Some SOAP API are still using username and password within a Security envelope, which are part of the body.
All those scenarios are very easy to test in postman. However, Postman has its own feature just for authentication. Because postman is essentially browser based (looks like an electron app to me), I thought it would be nice to have the same user grant flow as I recently tested.
In this previous post, I was implementing the authorization code flow with proof key for code exchange with a local standalone keycloak server on my nuxt single page app.
I am not going over the setup again, as I already described it, I am just going to share the steps involved to use the exact same configuration to authenticate postman on the same keycloak server, even using the same client.
Postman authenticate with 'authorization code flow and pkce'
Create or edit a collection
In the collection, choose the Authorization tab and configure the settings as seen in the screenshot.

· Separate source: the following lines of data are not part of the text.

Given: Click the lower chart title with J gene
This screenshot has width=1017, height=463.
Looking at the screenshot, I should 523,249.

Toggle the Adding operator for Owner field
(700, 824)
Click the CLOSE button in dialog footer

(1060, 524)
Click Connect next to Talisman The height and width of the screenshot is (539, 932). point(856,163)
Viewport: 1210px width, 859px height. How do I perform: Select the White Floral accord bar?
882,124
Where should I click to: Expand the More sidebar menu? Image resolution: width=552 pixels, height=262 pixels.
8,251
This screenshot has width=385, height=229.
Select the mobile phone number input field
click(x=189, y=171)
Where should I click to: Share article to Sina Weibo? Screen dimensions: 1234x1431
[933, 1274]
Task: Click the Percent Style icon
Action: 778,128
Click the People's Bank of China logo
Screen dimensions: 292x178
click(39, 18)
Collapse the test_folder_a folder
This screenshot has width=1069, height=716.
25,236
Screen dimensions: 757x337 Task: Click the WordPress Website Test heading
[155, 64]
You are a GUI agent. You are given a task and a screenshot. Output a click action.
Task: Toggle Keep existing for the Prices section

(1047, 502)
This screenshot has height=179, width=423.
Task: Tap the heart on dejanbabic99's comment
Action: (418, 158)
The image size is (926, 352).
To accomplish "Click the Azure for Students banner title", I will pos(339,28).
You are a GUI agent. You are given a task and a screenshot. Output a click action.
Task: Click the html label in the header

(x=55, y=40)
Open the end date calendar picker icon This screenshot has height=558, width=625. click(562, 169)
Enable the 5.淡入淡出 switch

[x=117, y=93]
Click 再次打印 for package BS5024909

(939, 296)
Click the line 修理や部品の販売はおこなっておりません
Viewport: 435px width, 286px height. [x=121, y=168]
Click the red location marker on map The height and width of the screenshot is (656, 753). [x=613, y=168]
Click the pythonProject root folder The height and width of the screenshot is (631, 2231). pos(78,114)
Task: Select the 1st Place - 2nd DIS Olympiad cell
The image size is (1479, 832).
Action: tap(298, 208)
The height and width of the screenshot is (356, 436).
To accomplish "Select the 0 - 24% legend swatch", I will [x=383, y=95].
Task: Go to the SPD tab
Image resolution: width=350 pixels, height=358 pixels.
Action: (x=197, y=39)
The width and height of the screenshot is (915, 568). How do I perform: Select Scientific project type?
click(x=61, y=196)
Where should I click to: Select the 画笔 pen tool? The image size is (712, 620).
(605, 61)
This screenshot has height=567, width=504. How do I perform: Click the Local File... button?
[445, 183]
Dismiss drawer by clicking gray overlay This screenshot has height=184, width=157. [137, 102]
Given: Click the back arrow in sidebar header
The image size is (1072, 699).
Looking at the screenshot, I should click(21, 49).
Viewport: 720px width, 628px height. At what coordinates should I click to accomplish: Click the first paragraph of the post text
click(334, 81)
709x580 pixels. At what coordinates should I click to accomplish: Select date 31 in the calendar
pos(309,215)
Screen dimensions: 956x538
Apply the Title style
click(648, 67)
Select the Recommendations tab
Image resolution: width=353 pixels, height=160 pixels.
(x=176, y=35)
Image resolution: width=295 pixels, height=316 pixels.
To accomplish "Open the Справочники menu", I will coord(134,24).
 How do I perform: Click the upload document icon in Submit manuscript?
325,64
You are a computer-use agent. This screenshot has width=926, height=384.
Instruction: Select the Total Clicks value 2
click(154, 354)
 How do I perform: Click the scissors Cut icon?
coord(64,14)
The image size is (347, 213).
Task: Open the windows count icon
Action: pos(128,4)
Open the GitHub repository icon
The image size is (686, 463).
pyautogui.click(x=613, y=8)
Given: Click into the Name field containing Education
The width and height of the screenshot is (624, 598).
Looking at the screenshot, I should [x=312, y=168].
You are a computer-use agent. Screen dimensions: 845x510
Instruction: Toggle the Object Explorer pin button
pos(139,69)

The same setting are available for single requests, but doing so in the collection lets us inherit the authentication to its requests.
Provide your credentials
If the configuration provided is correct, you are prompted for your credentials in a new window. Fill in the form, postman will catch the redirection on success and return with the authorization token. Additionally, the refresh token is provided as well.
Be aware, postman will not automatically regenerate the authorization token with the refresh token, but you can renew it within postman as long as the refresh token is not expired.
Technically, postman could grap your credentials, so I advise to use this only with test credials on localhost.
Keycloak is keeping a short default expiration time, which is good on production, but maybe anoying testing in postman on localhost. You can easily increase the default timeout of 5min (300s) in your keycloak settings.